While the FBI managed to slog through 4.8 million pages of foreign-language texts from 2004 to 2008, the agency had only translated two thirds of its backlogged electronic information from the same period. That left 25 percent of its audio from 2005 to 2008 untranslated. The agency’s translation staff was also reduced, from 1,338 in 2005 to 1,298 in 2008. According to an article in the New York Times, The FBI met its hiring targets in 2008 for only two of 14 targeted languages.
In 2004, Fine wrote, there were “significant backlogs” of audio information collected on the FBI’s “highest priority” cases. In 2005 that backlog, even on the most important cases, had increased, and the FBI “was not prioritizing” the translation of the material, the report said.
For fiscal year 2008, according to the OIG audit, the FBI recorded almost 880,000 hours of audio in foreign languages and English, 1.6 million pages of text and almost 28 million electronic files.
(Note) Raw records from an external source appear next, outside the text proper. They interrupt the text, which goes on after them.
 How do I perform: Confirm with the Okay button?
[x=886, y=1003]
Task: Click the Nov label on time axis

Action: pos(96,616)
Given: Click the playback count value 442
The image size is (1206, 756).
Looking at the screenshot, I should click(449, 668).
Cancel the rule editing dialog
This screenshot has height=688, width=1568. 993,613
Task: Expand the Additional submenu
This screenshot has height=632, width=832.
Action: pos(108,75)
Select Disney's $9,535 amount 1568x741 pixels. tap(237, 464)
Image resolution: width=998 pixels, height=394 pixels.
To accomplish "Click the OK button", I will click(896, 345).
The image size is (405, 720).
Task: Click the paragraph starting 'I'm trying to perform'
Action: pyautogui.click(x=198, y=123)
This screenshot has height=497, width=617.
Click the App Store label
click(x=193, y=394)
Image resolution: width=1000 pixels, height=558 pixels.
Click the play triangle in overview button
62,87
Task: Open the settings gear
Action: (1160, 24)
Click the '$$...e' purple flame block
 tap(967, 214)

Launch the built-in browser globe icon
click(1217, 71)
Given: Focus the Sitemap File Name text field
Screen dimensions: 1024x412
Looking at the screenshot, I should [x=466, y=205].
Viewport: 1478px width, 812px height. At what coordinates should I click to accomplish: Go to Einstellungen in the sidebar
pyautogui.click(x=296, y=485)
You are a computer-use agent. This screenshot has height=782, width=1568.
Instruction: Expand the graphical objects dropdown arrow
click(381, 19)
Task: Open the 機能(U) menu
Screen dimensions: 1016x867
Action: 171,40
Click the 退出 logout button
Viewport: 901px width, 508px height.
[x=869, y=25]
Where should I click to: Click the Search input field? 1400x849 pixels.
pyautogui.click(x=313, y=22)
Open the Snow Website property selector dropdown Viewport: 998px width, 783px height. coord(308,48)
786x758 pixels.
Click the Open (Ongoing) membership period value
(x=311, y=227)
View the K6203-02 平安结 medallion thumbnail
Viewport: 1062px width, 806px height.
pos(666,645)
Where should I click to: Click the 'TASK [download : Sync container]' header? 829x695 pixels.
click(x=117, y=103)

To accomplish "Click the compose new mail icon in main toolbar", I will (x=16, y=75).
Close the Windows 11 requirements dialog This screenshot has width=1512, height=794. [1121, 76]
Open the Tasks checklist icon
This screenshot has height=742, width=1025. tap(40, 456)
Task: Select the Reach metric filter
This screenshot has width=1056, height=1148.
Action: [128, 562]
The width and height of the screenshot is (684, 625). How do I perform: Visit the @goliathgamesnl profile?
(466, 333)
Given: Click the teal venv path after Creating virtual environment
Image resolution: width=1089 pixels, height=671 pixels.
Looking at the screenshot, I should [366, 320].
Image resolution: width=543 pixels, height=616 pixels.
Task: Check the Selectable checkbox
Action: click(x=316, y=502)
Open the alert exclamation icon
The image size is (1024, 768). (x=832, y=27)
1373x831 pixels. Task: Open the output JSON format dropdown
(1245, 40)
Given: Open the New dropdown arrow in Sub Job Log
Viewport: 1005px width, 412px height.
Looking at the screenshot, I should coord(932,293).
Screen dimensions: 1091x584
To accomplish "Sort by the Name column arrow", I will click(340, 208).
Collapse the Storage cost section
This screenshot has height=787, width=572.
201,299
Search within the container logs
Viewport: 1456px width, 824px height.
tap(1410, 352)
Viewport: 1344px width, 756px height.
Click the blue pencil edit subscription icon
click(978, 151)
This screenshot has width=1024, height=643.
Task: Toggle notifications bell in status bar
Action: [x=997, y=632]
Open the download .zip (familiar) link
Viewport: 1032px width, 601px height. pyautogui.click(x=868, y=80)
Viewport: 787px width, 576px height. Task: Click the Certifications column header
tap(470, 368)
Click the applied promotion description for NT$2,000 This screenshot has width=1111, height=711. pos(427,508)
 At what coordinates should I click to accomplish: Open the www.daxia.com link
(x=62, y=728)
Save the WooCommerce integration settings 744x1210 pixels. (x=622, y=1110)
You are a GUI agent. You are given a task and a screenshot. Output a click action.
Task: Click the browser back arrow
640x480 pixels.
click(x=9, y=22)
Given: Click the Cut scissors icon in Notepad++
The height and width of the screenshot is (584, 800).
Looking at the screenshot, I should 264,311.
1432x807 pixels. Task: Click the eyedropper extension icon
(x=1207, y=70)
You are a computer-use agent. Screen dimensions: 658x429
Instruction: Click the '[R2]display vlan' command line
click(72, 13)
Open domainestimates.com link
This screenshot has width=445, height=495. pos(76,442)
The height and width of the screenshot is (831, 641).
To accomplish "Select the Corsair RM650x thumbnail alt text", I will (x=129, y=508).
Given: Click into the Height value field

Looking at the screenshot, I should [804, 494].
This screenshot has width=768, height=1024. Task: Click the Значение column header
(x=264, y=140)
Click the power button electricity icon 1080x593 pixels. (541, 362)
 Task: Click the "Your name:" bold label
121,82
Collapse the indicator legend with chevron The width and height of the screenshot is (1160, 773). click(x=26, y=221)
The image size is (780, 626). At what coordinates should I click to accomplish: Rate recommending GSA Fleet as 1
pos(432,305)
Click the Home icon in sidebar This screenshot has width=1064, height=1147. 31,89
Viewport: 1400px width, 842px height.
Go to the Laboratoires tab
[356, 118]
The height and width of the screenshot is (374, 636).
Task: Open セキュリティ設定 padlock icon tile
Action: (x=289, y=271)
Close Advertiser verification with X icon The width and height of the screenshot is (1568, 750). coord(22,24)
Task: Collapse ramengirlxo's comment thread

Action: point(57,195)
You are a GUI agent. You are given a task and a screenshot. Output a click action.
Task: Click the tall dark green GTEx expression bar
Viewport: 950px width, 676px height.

While Fine’s report praised the FBI for its catch-up efforts, the Inspector General noted that the FBI left more than 180,000 hours of data in terrorism and counterintelligence investigations untranslated. The recommended the FBI improve its quality control standards for its translators and revamp its record-keeping system to better keep track of its data.
It’s crucial the FBI have the resources to translate non-English material, the OIG report said, because “without accurate and timely translations, the FBI’s ability to effectively investigate criminal enterprises that communicate in a foreign language is severely hampered.”
FBI Deputy Director John Pistole said in a written statement that the FBI’s translation efforts were making progress. “With regard to counterintelligence collections, we are doing a careful job of prioritizing and monitoring the most important material,” Pistole said.
The FBI released another statement on its Web site in response to the OIG’s audit, in which it described further efforts to improve its translation operation, including a two-week crash course for new department linguists, “and the establishment of the Quality Control Standards Unit, which ensures compliance with the linguist quality control standards.”
Since the World Trade Center attacks on Sept. 11, 2001, the FBI said, its effort to translate foreign language data and information has doubled.
Sen. Chuck Grassley (R-Iowa), a member of the Senate Judiciary Committee, released a statement urging the FBI to redouble its efforts. ‘These shortcomings just make it harder to get the bad guys,” Grassley said in the written statement. “The FBI needs their feet held to the fire in order to make substantive changes in the translation area.”